If it’s mountain scenery you’re after, it’s hard to beat the 211-mile-long John Muir Trail, which links Yosemite Valley with the Lower 48’s loftiest peak: 14,495-foot Mount Whitney along the Muir Crest of the Sierra Nevada. This high-elevation route—adopted for much of its length by the Pacific Crest Trail—is named for the great Scottish-American naturalist John Muir, whose favorite stomping ground was the glacier-buffed backcountry of the High Sierra. Celebrate the man and the stomping ground both on this bucket-list hike.
Another iconic footpath overlapping partly with the PCT, the Wonderland Trail is the nearly 100-mile-long circumambulation of Mount Rainier, the ice-capped giant crowning the B.C.-to-California rampart of the Cascade Range. Towering Pacific Northwest conifer forests and some of America’s loveliest subalpine parklands make a stirring trailside foreground for dreamlike views of the titanic volcano.
With its epic, world-class wilderness, Alaska is a hiker’s paradise, though many of the finest routes are cross-country. But for an on-trail look at classic Last Frontier scenery, you can’t do better than the Harding Icefield Trail in Kenai Fjords National Park. This moderately challenging 8.2-mile there-and-back rises from riparian forest through verdant meadows to a surreal vista encompassing the 700-square-mile Harding Icefield, a frozen Pleistocene-style wilderness of blue-white glaze and black nunatuk crags.

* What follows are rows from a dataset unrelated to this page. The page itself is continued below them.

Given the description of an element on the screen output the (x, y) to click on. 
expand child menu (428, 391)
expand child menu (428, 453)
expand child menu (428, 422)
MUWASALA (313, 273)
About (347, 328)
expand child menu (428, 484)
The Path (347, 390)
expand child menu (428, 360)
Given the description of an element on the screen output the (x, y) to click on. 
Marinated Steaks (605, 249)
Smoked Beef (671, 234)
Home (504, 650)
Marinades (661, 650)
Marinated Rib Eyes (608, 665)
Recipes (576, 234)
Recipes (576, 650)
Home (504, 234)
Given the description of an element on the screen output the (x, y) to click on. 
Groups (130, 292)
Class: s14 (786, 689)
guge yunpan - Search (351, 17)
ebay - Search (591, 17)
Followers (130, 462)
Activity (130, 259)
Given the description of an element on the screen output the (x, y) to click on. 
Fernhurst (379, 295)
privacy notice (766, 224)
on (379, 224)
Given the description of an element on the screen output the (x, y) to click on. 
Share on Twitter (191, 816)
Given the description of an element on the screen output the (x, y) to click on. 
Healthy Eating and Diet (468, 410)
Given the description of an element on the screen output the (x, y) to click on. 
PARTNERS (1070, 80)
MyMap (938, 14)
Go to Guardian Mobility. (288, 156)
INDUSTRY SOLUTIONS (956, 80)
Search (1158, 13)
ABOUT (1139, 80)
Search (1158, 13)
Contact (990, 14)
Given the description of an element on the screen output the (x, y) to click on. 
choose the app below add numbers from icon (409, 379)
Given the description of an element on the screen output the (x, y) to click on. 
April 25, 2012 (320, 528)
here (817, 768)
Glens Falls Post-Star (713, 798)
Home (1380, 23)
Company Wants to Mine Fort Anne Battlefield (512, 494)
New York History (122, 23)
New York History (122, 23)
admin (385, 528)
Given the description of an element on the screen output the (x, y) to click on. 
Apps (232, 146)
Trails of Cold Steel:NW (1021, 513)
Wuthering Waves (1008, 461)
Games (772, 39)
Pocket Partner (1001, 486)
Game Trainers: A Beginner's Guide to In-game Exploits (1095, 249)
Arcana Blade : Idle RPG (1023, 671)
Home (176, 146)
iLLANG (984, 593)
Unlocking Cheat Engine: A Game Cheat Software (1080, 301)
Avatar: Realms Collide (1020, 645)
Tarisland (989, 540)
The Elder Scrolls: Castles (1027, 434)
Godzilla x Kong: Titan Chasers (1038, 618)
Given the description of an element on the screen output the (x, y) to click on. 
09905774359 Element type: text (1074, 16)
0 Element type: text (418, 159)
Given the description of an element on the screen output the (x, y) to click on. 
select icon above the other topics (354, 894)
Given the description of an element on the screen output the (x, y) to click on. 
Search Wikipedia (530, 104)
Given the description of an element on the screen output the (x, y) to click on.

The northwest coast of the Hawaiian island of Kauai is a roadless masterpiece of green-and-brown sea cliffs (pali) and sharp pinnacles, and the 11-mile-long Kalalau Trail offers the only terrestrial access to its farflung tropical shores. It’s a rigorous undertaking that can be hazardous in rainy weather, but Kalalau Beach at the terminus is a vision of paradise.